[INSTRUCTIONS FOR THE TASK]: Reproduce the line with "The width and" and everything after it in the listing below, exactly, both ends included. No pictures.

Start of RECORD SET

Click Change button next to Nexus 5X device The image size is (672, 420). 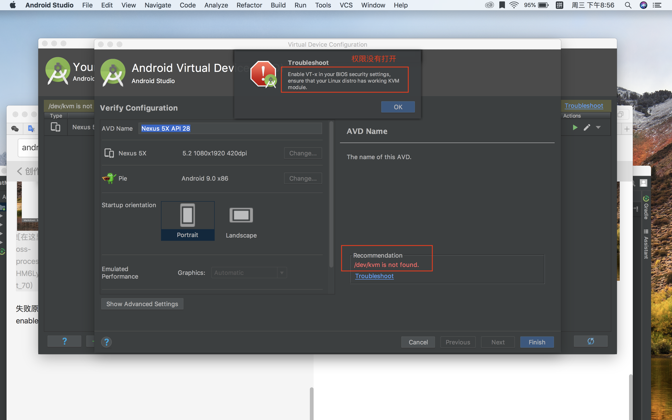pos(302,153)
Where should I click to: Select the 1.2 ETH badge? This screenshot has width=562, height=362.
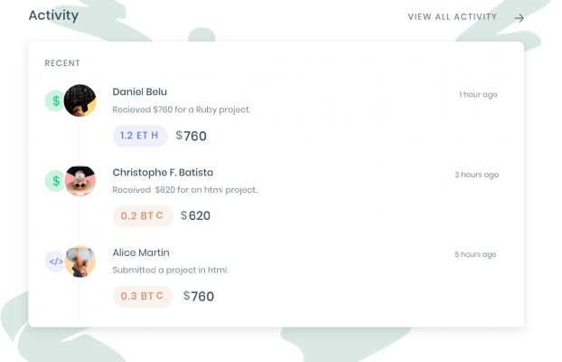(140, 136)
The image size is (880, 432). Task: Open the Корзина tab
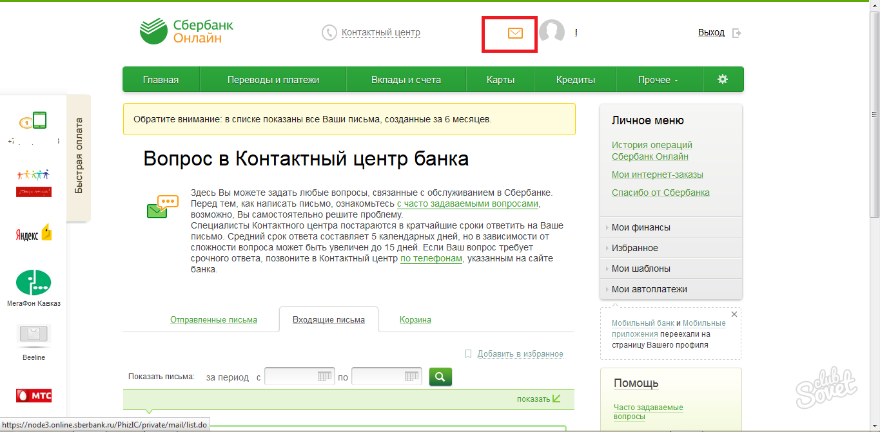pos(415,319)
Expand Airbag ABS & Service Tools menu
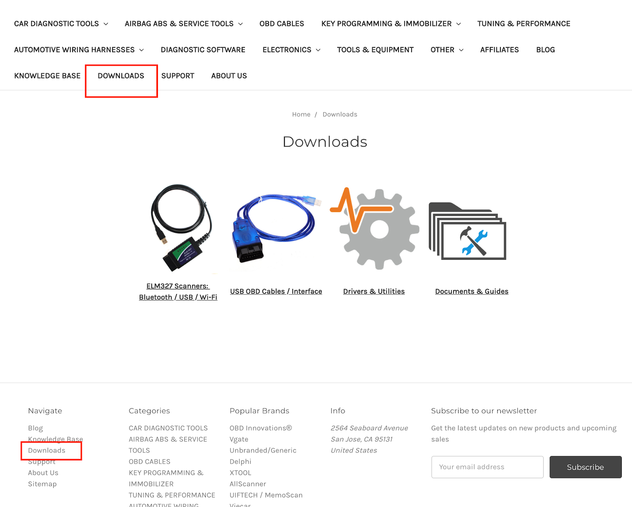Viewport: 632px width, 507px height. coord(241,24)
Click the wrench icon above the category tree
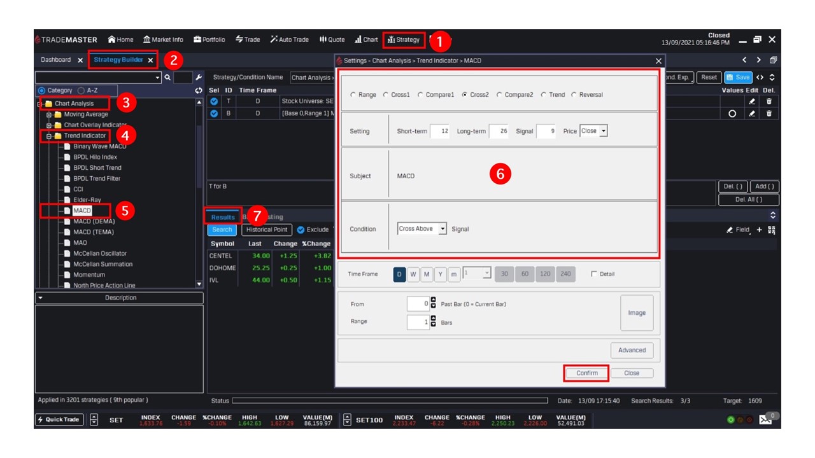 tap(198, 78)
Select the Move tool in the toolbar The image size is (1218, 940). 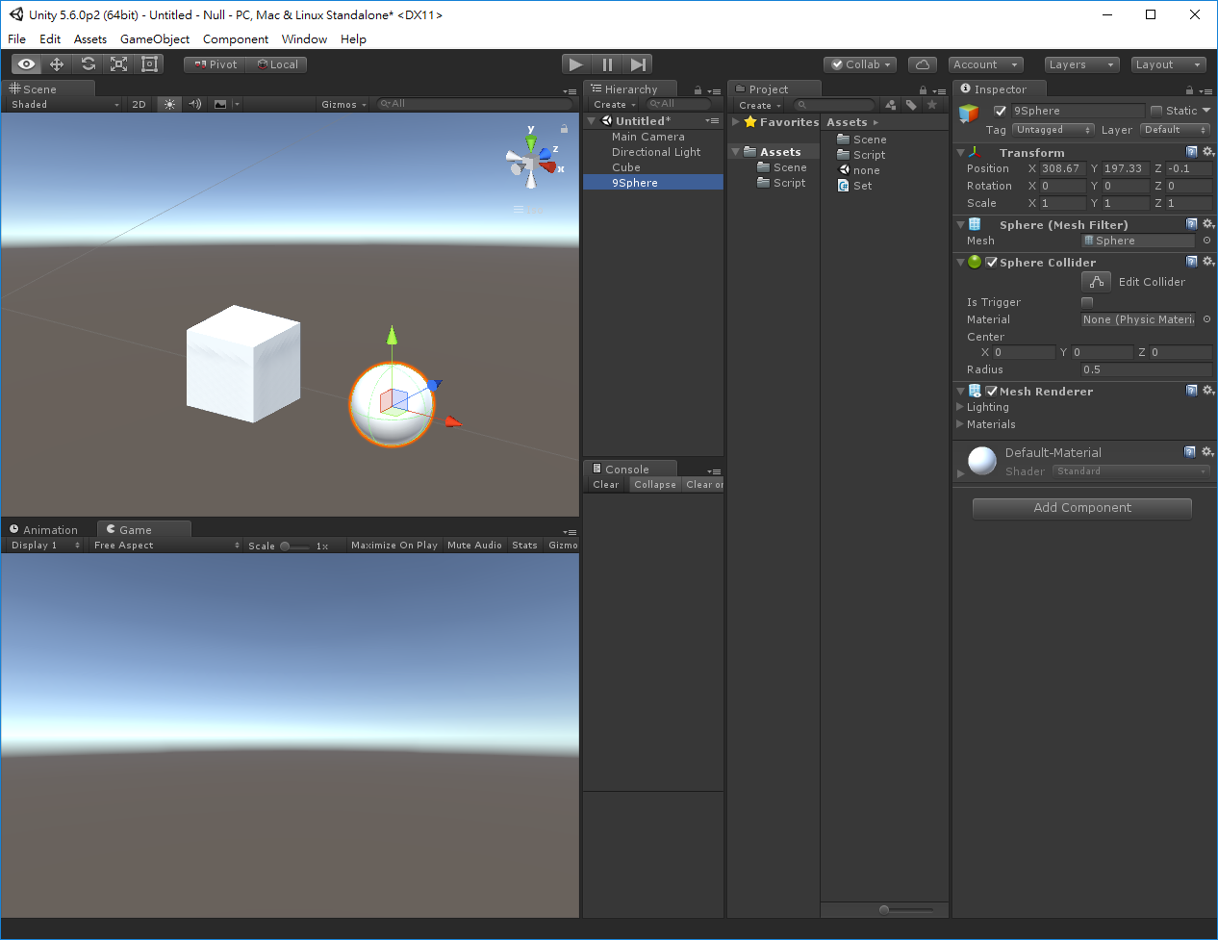click(x=58, y=64)
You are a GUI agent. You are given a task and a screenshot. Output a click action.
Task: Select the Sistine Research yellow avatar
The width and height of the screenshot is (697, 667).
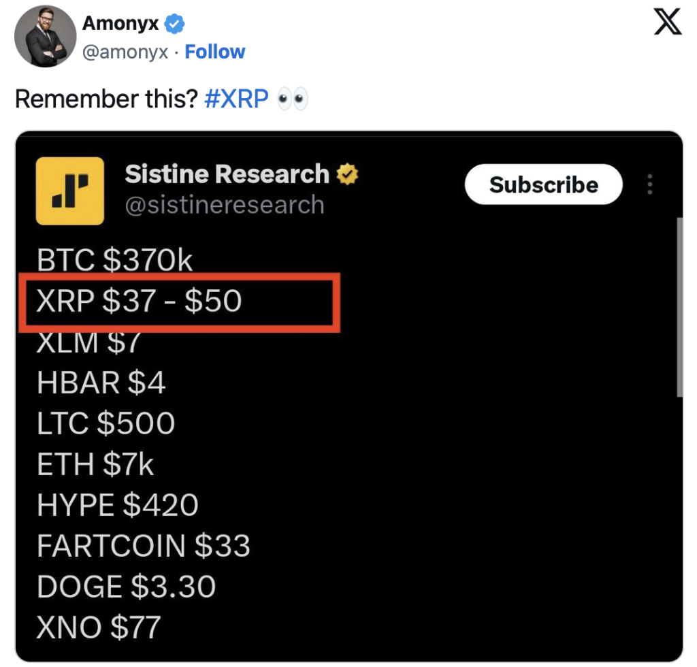coord(70,191)
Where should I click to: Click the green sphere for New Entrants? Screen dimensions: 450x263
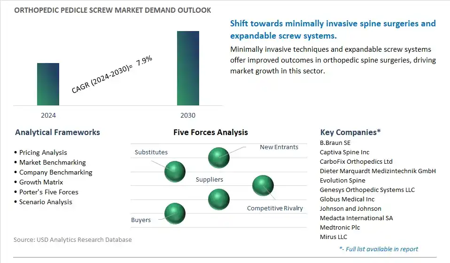pyautogui.click(x=219, y=158)
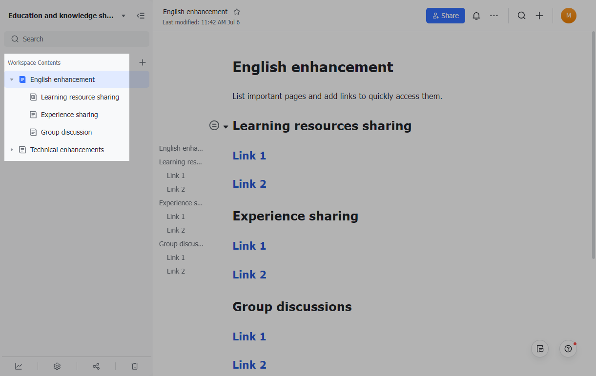Open workspace statistics chart icon

(x=19, y=366)
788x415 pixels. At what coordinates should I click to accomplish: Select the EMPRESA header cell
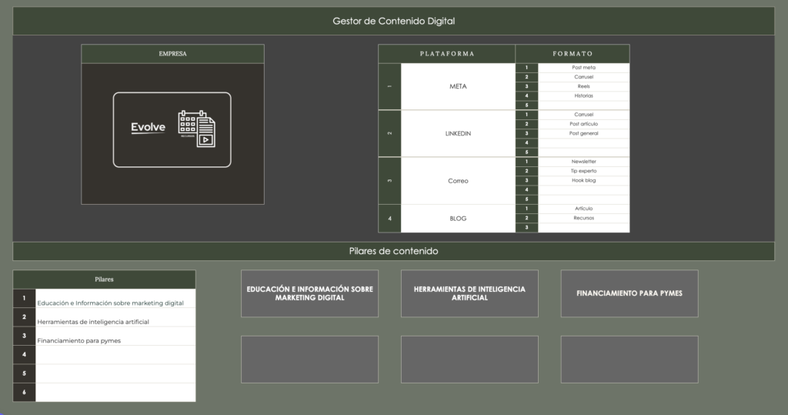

End of RECORD SET

[EXERCISE SOLUTION]:
The width and height of the screenshot is (697, 667).
coord(70,191)
Where should I click to: Click the green sphere for New Entrants? Screen dimensions: 450x263
pyautogui.click(x=219, y=158)
Open workspace statistics chart icon

(x=19, y=366)
788x415 pixels. At what coordinates should I click to accomplish: Select the EMPRESA header cell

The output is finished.